After researching, pick a school with confidence that this is the right one for your child and your family and know that no school is perfect. Talk to your child about all the positive features and what would interest them. Talk about the teachers, use their names and let your child know that the teachers are there for them. Communicate other special features like field trips the kids will go on, animals in the classroom, etc. Keep it simple and positive.
Starting preschool is a huge milestone for your child – and you! You will both have mixed emotions and this is very normal. Your child is venturing into the world for the first time and this is the start of many, many years of school. They will feel excited about a new “big kid” accomplishment, but nervous to leave your side and the comforts of home.
Don’t forgot to ask them if they have any questions!
Simple excitements like making new friends, packing a lunchbox or using the fun playground equipment are a lot of fun, so don’t worry too much. This is a normal progression and your child should not feel like it is such a big deal or else they may feel stressed. Prepare them well and lead them in calmly with these tips…
Visit Preschool Together
Schedule a visit for your family. Some schools will let your child sit in on an activity or lunch. This way they will feel comfortable once school starts since they have already been there and seen kids interacting and having fun.
Visit The Library
Your library or bookstore has tons of resources for children going through transitions. You can pick up some books on preschool lessons and activities and try some out at home. Start a few weeks before doing lunchtime at the same time as school. Let them eat their lunch out of a lunchbox. Do an activity like painting, play cooking, or washing baby dolls – something typical at a preschool.
Look at some books about children going to school. Ask your child how the kid in the book could be feeling when saying bye to mommy or daddy. Ask them what looks like fun about preschool or what may be a little different than their usual day. This is a nice way for your child to understand the feelings that may come up and you can show them ways to work through them (like drawing a photo of your family dog or your house when they are missing you).
Send Them With Love
Send your child with some comforts of home. A blanket that smells like dad, a favorite sippy cup, a family photo, a stuffy, etc. Pack lunch together so he has some favorite foods. Go early on the first day so you have a bit of time to help ease the transition. You can hang out to see how they feel and encourage them to visit with other students. Once they are involved in an activity, then it is time for you to go. Don’t show any emotion you don’t want your child to feel. They WILL be able to tell!

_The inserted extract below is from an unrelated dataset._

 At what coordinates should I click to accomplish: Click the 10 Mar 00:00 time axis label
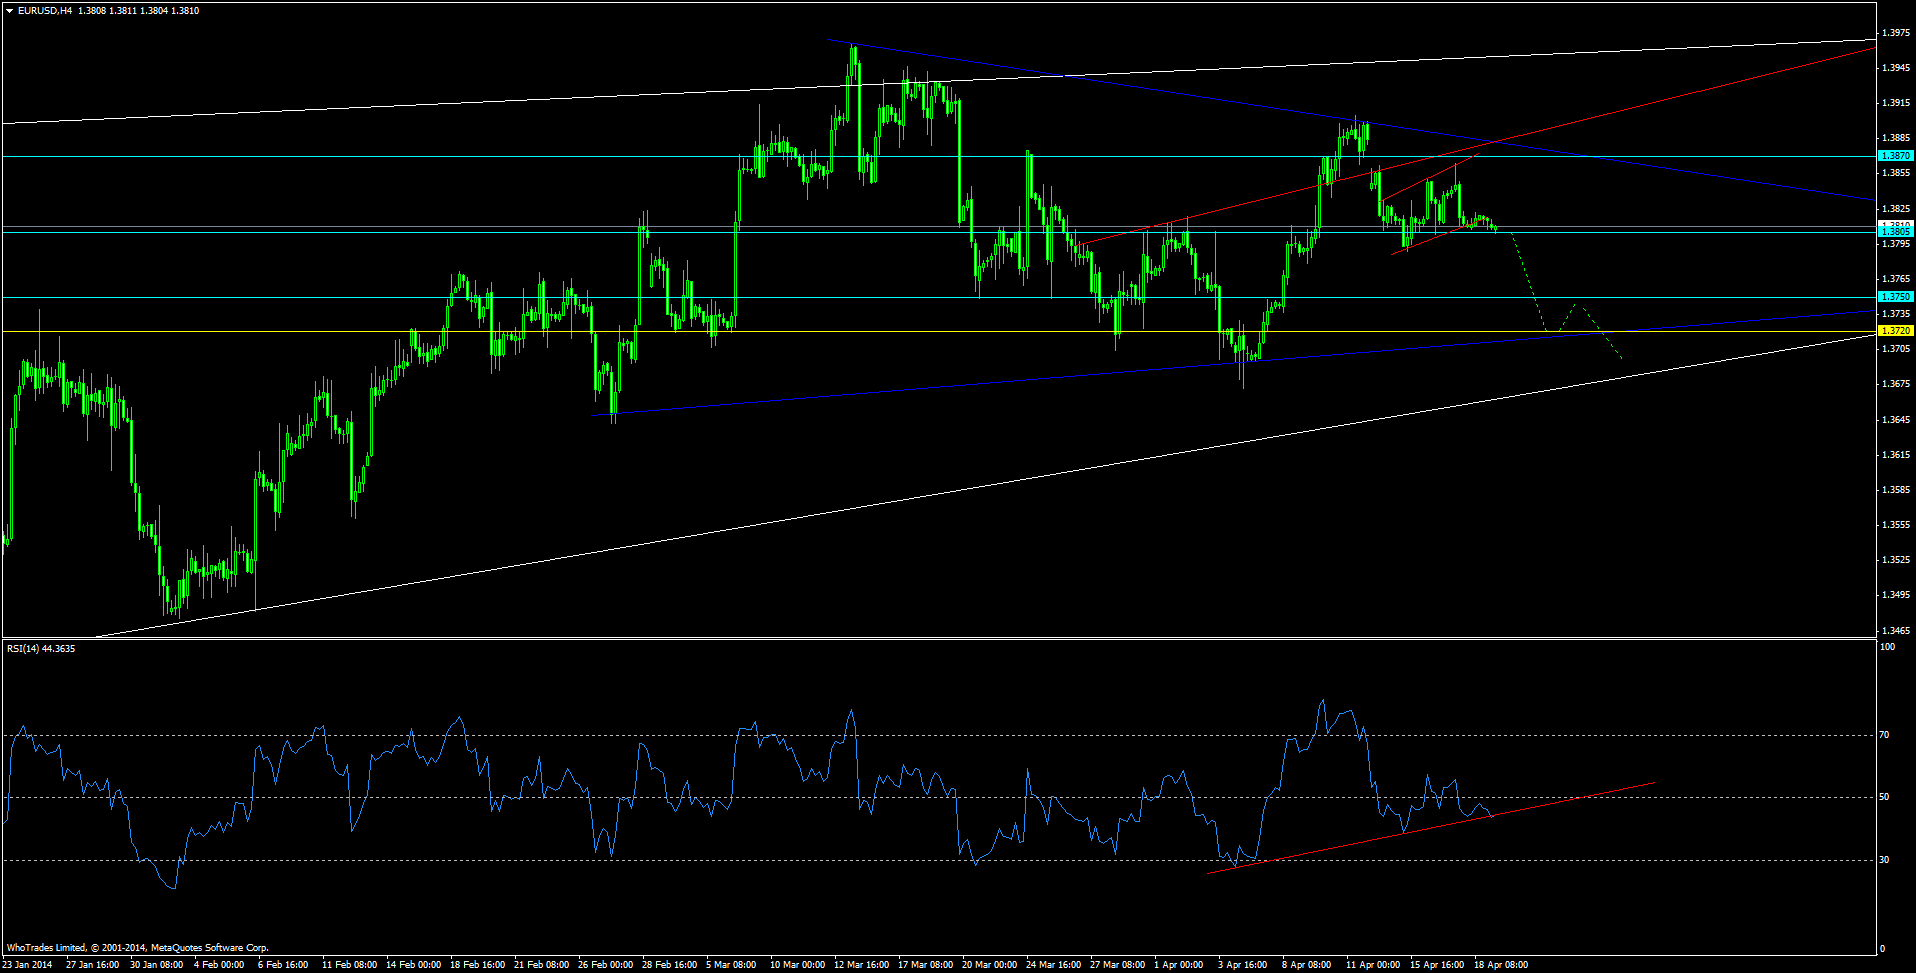[x=797, y=965]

Get them involved in getting ready to attend preschool. Have them help you pick out a lunch box or some play clothes. Making them apart of it, this will give them some power and help with anxiety if there is some.
Talk to them about their routine. After breakfast it will be time to go to preschool and mommy or daddy will pick you up after nap (or whenever it is). Don’t lie! Yes, you will be leaving them but ensure them you WILL be back in no time to pick them up. Sneaking out is never a good option, it will add more stress for your child. Always say goodbye!
Overall: Minimize stress!
This doesn’t mean running back to them if you see them crying. If you go back, your child may be more stressed. The teacher should know how to handle these situations.
Remember: the more okay you are, the more okay your child will be. You have to make it okay for them. They will feel your stress, so mask it well. This will probably be harder for you than your child. Your child may cry for 5 minutes and will be playing happily in no time, you however may be crying all morning!! 🙂
A typical reaction to a big transition like starting preschool is reverting back to old bad habits or issues you thought you were already finished with. For example, maybe your child hasn’t had a “potty” accident in months. Starting this new transition could bring this back. This is very NORMAL so don’t worry. It won’t last once they feel comfortable going to school.
The transition could cause your child to cling to you when they weren’t interested before. Yes, they want so desperately to be a “big kid” but it inevitably will be hard for them. They may start asking for a paci or blanket more often. Nurture them if they need it. It too will pass.
Don’t forget to have a special place at home to hang their projects!